= Beginning of Section =

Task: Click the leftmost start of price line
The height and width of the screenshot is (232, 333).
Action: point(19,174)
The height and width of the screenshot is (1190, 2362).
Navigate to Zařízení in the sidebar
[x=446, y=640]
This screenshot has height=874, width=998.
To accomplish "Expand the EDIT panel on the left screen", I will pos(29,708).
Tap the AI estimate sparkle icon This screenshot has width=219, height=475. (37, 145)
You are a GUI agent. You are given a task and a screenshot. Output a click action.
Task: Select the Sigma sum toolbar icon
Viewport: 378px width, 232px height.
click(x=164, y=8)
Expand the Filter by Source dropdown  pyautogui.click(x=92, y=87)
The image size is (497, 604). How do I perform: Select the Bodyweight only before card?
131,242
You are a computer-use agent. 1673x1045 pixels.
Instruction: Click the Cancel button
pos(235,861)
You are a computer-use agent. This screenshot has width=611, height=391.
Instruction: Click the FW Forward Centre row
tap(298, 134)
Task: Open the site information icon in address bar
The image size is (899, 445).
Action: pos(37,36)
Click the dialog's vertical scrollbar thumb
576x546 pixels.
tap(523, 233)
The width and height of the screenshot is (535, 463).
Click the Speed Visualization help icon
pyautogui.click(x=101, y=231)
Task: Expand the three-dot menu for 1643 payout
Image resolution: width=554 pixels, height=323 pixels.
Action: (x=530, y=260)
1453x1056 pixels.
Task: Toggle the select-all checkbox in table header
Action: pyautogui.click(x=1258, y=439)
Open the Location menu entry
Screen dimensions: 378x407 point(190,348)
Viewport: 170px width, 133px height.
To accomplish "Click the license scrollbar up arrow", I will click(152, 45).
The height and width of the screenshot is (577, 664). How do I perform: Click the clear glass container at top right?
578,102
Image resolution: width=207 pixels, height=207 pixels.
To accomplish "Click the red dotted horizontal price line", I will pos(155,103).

= End of Section =

### TASK OBJECTIVE
Give back every entry, unchanged in any way.

### EXERCISE OUTPUT
Task: Click the leftmost start of price line
The height and width of the screenshot is (232, 333).
Action: point(19,174)
The height and width of the screenshot is (1190, 2362).
Navigate to Zařízení in the sidebar
[x=446, y=640]
This screenshot has height=874, width=998.
To accomplish "Expand the EDIT panel on the left screen", I will pos(29,708).
Tap the AI estimate sparkle icon This screenshot has width=219, height=475. (37, 145)
You are a GUI agent. You are given a task and a screenshot. Output a click action.
Task: Select the Sigma sum toolbar icon
Viewport: 378px width, 232px height.
click(x=164, y=8)
Expand the Filter by Source dropdown  pyautogui.click(x=92, y=87)
The image size is (497, 604). How do I perform: Select the Bodyweight only before card?
131,242
You are a computer-use agent. 1673x1045 pixels.
Instruction: Click the Cancel button
pos(235,861)
You are a computer-use agent. This screenshot has width=611, height=391.
Instruction: Click the FW Forward Centre row
tap(298, 134)
Task: Open the site information icon in address bar
The image size is (899, 445).
Action: pos(37,36)
Click the dialog's vertical scrollbar thumb
576x546 pixels.
tap(523, 233)
The width and height of the screenshot is (535, 463).
Click the Speed Visualization help icon
pyautogui.click(x=101, y=231)
Task: Expand the three-dot menu for 1643 payout
Image resolution: width=554 pixels, height=323 pixels.
Action: (x=530, y=260)
1453x1056 pixels.
Task: Toggle the select-all checkbox in table header
Action: pyautogui.click(x=1258, y=439)
Open the Location menu entry
Screen dimensions: 378x407 point(190,348)
Viewport: 170px width, 133px height.
To accomplish "Click the license scrollbar up arrow", I will click(152, 45).
The height and width of the screenshot is (577, 664). How do I perform: Click the clear glass container at top right?
578,102
Image resolution: width=207 pixels, height=207 pixels.
To accomplish "Click the red dotted horizontal price line", I will pos(155,103).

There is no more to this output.